# Thread: Problem with periodic function

1. ## Problem with periodic function

Mój problem jest następujący:My problem is as follows

Let $f(x)=xh(x)$, where $h(x)$ is periodic function with period 1. Prove or give a counterexample to the following statement: Function $f$ is increasing if and only if $h$ is constant (and the constant is positive).
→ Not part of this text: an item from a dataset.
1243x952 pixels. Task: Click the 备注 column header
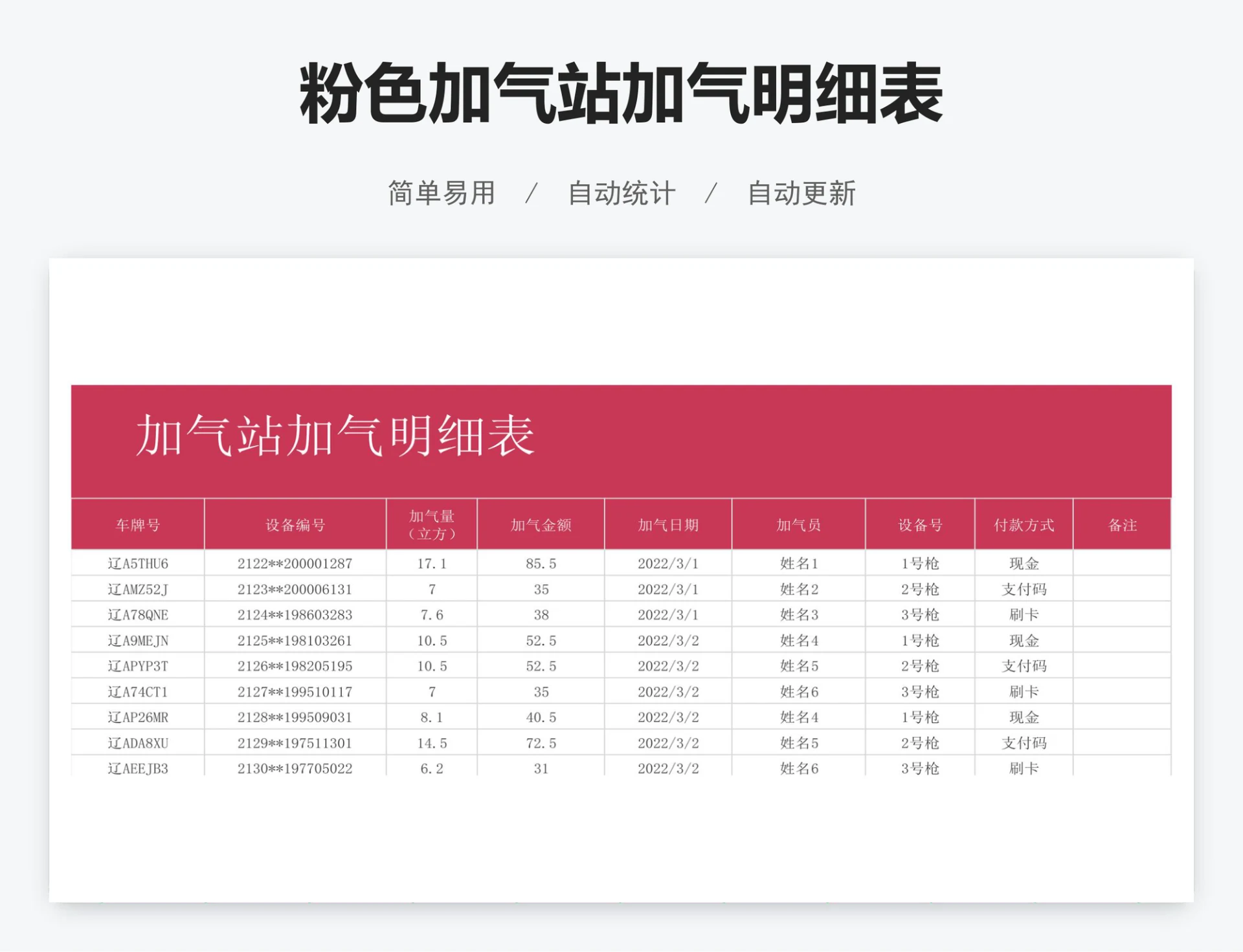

We assume that $h$ is defined on the whole R.

Thank you for help

2. the "If" part is trivial.
for the " only if" part: since h is periodic function with period 1, we only need to focus on the closed interval [0,1].
To prove h is positive constant, it is surffice to prove that h is nondecreasing in [0,1] which implies h is constant in [0,1].
this can be Proved by contradiction!
suppose there is two points $x_1 < x_2$ in [0,1] such that $h(x_1)>h(x_2)$.
then $k+x_2>k+x_1$,where $k$ is arbitrary positive integer. since f is increasing, we have
$f(k+x_2)-f(k+x_1)=k(h(x_2)-h(x_1))+x_2h(x_2)-x_1h(x_1)\geq 0$ (*)
hold for any arbitrary positive integer $k$.
since $h(x_1)>h(x_2)$, let k approches infinity, then
$k(h(x_2)-h(x_1))+x_2h(x_2)-x_1h(x_1)$ tend to negative infinity, which is contradict to (*).
thus h is nondecreasing in [0,1]. combined with h(0)=h(1) gives that h is constant in [0,1], therefore constant in all real line.
since f is increasing, the constant is definitely positive, of course.